Interval Partitioning Problem

Given a set of jobs (intervals) schedule the jobs into the least number of rooms such that at any given time a room only has one job in it.

Input: A set of jobs with a start and end time

Output: A set of schedules for each room

Strategy

  • Sort the jobs by start time
  • Going through each job in turn
    • check if the new schedule and add the job

**Checking For compatibility

  • Store the schedules in a priority queue
  • use the end time of the last job added as the key
  • Check compatibility with queue.Find_Min
  • if is not compatible is not compatible with any
  • if is compatible add to it

Pseudocode

rooms= new PriorityQueue
jobs = jobs.sort(job.start)
for (job in jobs){
    // the first job is added by default
    if (rooms.length>0 && rooms.find_Min_Key <= job.start){
        room=rooms.pop_Min()
        room.add(job)
        rooms.add(room,job.end)
    }else{
        room=[job]
        rooms.add(room,job.end)
    }
}
return rooms.values();

Proof

terminology

The depth of a set of jobs is the maximum number of jobs running at the same time.

equally

The depth of a set of intervals is the maximum number of intervals that contain any given point

When rooms.find_Min_Key is called the room with the earliest finish time is found, there are no rooms that has a finish time earlier. This shows the depth = roomCount. Adding the job means depth+=1 and roomCount+=1, roomCount matches depth. A more efficient solution can’t be found as depth \(\nless\) roomCount

Minimizing Lateness

Given a set of jobs with a running time and deadline, order the jobs to result in the smallest maximum lateness.

Input: Jobs with running time and deadline

Output: Schedule of Jobs

Strategy

  • Sort the jobs by the deadline

This is the optimal strategy adding start and end times can be added

Pseudocode

jobs <- The available jobs with .time and .deadline

jobs = jobs.sort(job.deadline) // Sort the job by deadline time in increasing order O(nlogn)

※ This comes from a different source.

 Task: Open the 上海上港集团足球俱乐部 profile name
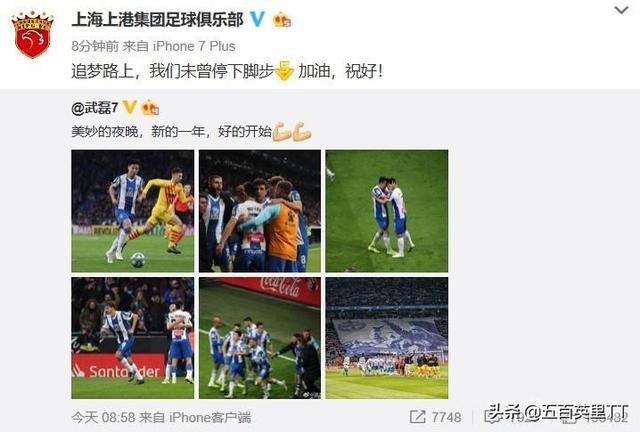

//not needed for correct order just being explicit
time=0
for (job in jobs){
    job.setStart(time);
    job.setEnd(time+job.time);
    time+=job.time;
}
return jobs

Proof

Prove that the strategy produces an optimal solution

Observation 1: There exists an optimal solution with no idle time

Observation 2: The earliest-deadline-first strategy produces no idle time

Definition: Given a schedule S an inversion is a pair of jobs \(i\) , \(j\) where \(i \lt j\) (\(i\)’s deadline is before \(j\)’s) however \(j\) appears before \(i\)

Observation 3: The earliest-deadline-first strategy produces the unique schedule with no inversions

Observation 4: if an idle-free schedule has an inversion it has an adjacent inversion

Proof:

  • Let \(i , j\) be the closest inversion
  • Let \(k\) be the element to the right of \(j\)
  • Case 1 [\(j \gt k\)] then \(j ,k\) is an adjacent inversion
  • Case 2 [\(j \lt k\)] then \(i,k\) is a closer inversion as \(i \lt j \lt K\) this is contradictory as \(i,j\) is a closer inversion

Key Claim: Exchanging two adjacent inverted jobs reduces the number of inverses by 1 and does not increase the max lateness. When applied to an optimal solution the result will also be an optimal solution

Proof of claim

let \(l_x\) be the lateness before exchange and \(l'_x\) after for job \(x\).

let \(i,j\) be jobs s.t \(i \lt j\) but \(j\) is before \(i\) in the solution \(S\) (inversion)

\(\forall k \neq i,j : l'_k = l_k\)(1)

\(l'_j \leq l_j\) (2)

if job \(j\) is late (start time is getting later) \(l'_j = f'_j -d_j\)(3) \(l'_j = f_i -d_j\)(4) \(l'_j \leq f_i -d_i\)(5) \(l'_j \leq l_i\)(6)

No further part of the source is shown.